Harini Rathinamanickam, MD
SIU School of Medicine, Springfield, IL

Introduction: Gastrointestinal stromal tumors( GIST) are rare accounting for 1-2% of primary gastrointestinal (GI) cancers. Sporadic GIST most commonly occurs in the stomach. Neurofibromatosis type 1 (NF1) is associated with a high incidence of GIST in the small intestine. We report a middle-aged woman with NF1 who was found to have a jejunal GIST.

Case Description/Methods: 54 y/o Caucasian woman with NF1, HLD, and hypothyroidism presents for evaluation of iron deficiency anemia (IDA). EGD was unremarkable. Colonoscopy was limited due to poor bowel prep.
The patient presented 6 years ago with melena and vomiting for 2 days. She had a CT abdomen which showed a GIST in the proximal jejunum. She had surgical resection of the GIST measuring 7 cm. GIST was positive for KIT and DIOG1. Resected tumor margin was positive. The surgery team was reconsulted due to a positive margin but no further surgery was offered since the tumor had already been resected from the level of ligament of Trietz. The patient started Imatinib and remained on it for 4 years. She was lost to f/u and re-established care 2 years ago. CT abdomen done at that time did not reveal a recurrence of GIST. She restarted Imatinib.
She is currently asymptomatic at 6 years f/u. She will be scheduled for a colonoscopy due to IDA. Her Hb-12.8 g/dl, MCH=26.9, iron-50 mcg/dl, TIBC-358 mcg/dl, and ferritin-29 ng/ml.

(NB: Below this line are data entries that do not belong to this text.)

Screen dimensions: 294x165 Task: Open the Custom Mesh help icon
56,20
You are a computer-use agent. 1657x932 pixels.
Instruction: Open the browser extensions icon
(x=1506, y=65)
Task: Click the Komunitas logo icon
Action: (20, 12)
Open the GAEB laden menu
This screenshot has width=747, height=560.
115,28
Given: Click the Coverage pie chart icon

Discussion: GISTs are mesenchymal tumors that most likely arise from the interstitial cells of Cajal (ICC). The median age of diagnosis is 65. GISTs don't have a gender predominance. The most common location of sporadic GIST is the stomach followed by the jejunum/ileum. 10-20% of patients present with metastasis. The most common sites of metastases include the liver, omentum, and peritoneum.
Most GISTs are sporadic. 5% GISTs are associated with genetic syndromes such as NF1. GISTs in NF1 are commonly multifocal. Somatic mutations in the KIT or PDGFRA genes are rare among these tumors as compared to sporadic GISTs. The genotype is important since this determines the response to therapy. Once a diagnosis of GIST is made, staging is considered using PET scan and endoscopy as needed. Surgical resection is recommended for localized GIST in the small intestines. The prognosis depends on tumor size and mitotic rate. Neoadjuvant therapy is recommended for locally advanced KIT mutation-positive GISTs.
Although the patient's positive tumor margin following surgery was challenging, she has done well on Imatinib at 6 years f/u.



Disclosures:


Harini Rathinamanickam, MD. P1332 - Long Term Follow-Up of a Challenging Case of Jejunal Gastrointestinal Stromal Tumor, ACG 2023 Annual Scientific Meeting Abstracts. Vancouver, BC, Canada: American College of Gastroenterology.